Entry Date:
April 30, 2012

Multiphase Flow

Principal Investigator John Williams

Co-investigator Ruben Juanes


The complex interaction of liquids, gases and solids is of interest in many areas of geoscience including enhanced oil recovery, hydraulic fracturing and carbon sequestration. These interactions are heavily influenced by properties and phenomena which occur at the pore scale, such as the relative wettability of phases, interfacial physics and capillary actions. A significant amount of insight can be gained by accurately simulating multiphase fluid flow at the pore scale, however this has proven to be a challenging area for existing numerical methods to address.

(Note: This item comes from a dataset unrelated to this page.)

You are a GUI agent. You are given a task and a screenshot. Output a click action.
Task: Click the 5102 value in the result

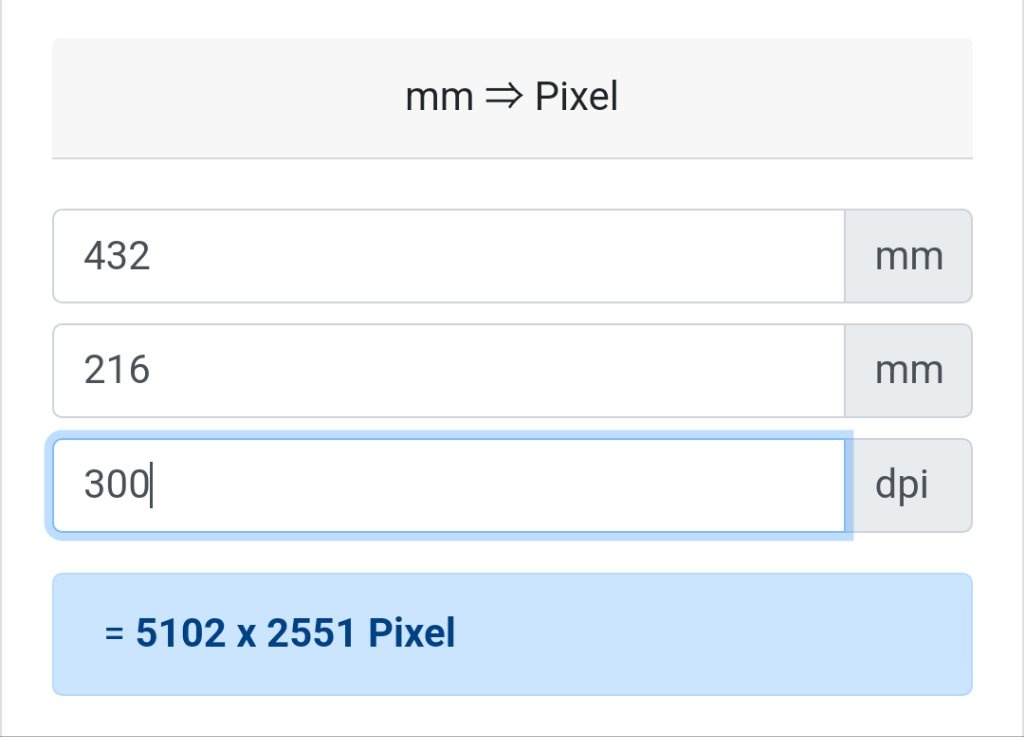[x=181, y=633]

We have developed a simulation framework capable of characterizing a variety of physical reservoir phenomena via numerical experiments on pore-scale core samples. This has included development in three key areas, namely, a plug-in solver framework for a range of numerical methods, a distribution technique to facilitate asynchronous, parallel computation on multicore hardware, and a library of methods including smooth particle hydrodynamics (SPH), the lattice Boltzmann method (LBM), the discrete element method (DEM) and finite difference (FD).

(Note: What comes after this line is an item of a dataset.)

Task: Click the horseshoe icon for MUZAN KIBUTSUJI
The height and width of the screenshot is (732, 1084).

The numerical framework supports the simulation of multiple phases, including surface tension effects such as contact angle and surface wettability, and has been validated for porous media flows in both synthetic and actual geometries. The library of numerical methods provides flexibility when deciding the best approach for solving an engineering problem. From a mathematical and algorithmic standpoint these methods are all reasonably mature, making it easier to choose the most appropriate one(s) based on an assessment of its comparative strengths and weaknesses. For example, SPH excels at naturally reproducing the interfaces of multiple fluid phases whilst the LBM is computationally more efficient and can readily be coupled with DEM and or FEM to solve fluid structure interaction problems. Using both SPH and the LBM the absolute permeability of reservoir core samples can now be predicted robustly, whereas these data are traditionally determined experimentally from cored samples of rock. This procedure takes as input a segmented μCT image of the sample and produces a permeability-porosity relationship with data points from a number of analyzed subsamples. This has been extended to incorporate non-Newtonian fluids (e.g. shear-thickening/thinning), and the behavior of two-phase flows in synthetic porous media has also been assessed.

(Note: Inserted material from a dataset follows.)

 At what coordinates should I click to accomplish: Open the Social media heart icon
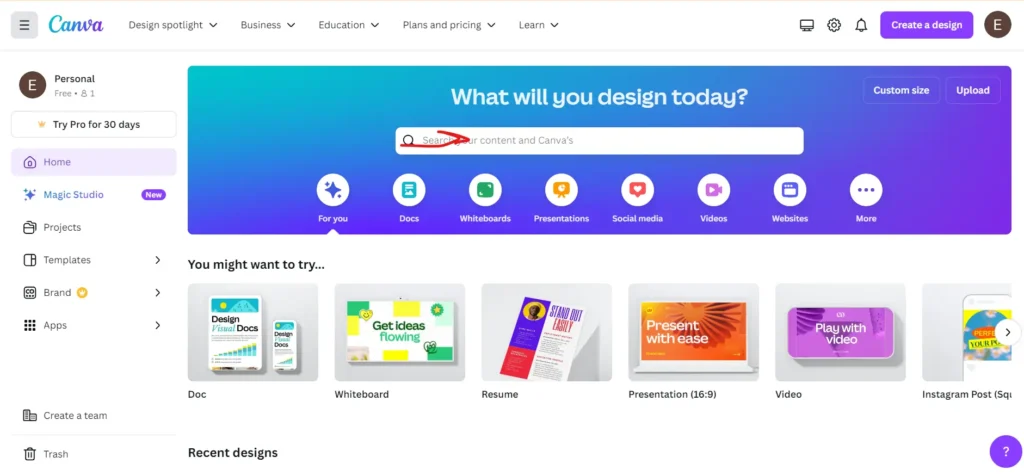pos(637,190)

As the range of implemented and verified modeling capabilities increases, so too will the scope of applications. For example, it is intended that the permeability characterization process is tested for applicability in lower porosity rock samples such as those found in shale gas formations, and that the combination of non-Newtonian fluids and suspended particles is applied to simulate the behavior of proppants in hydraulic fractures.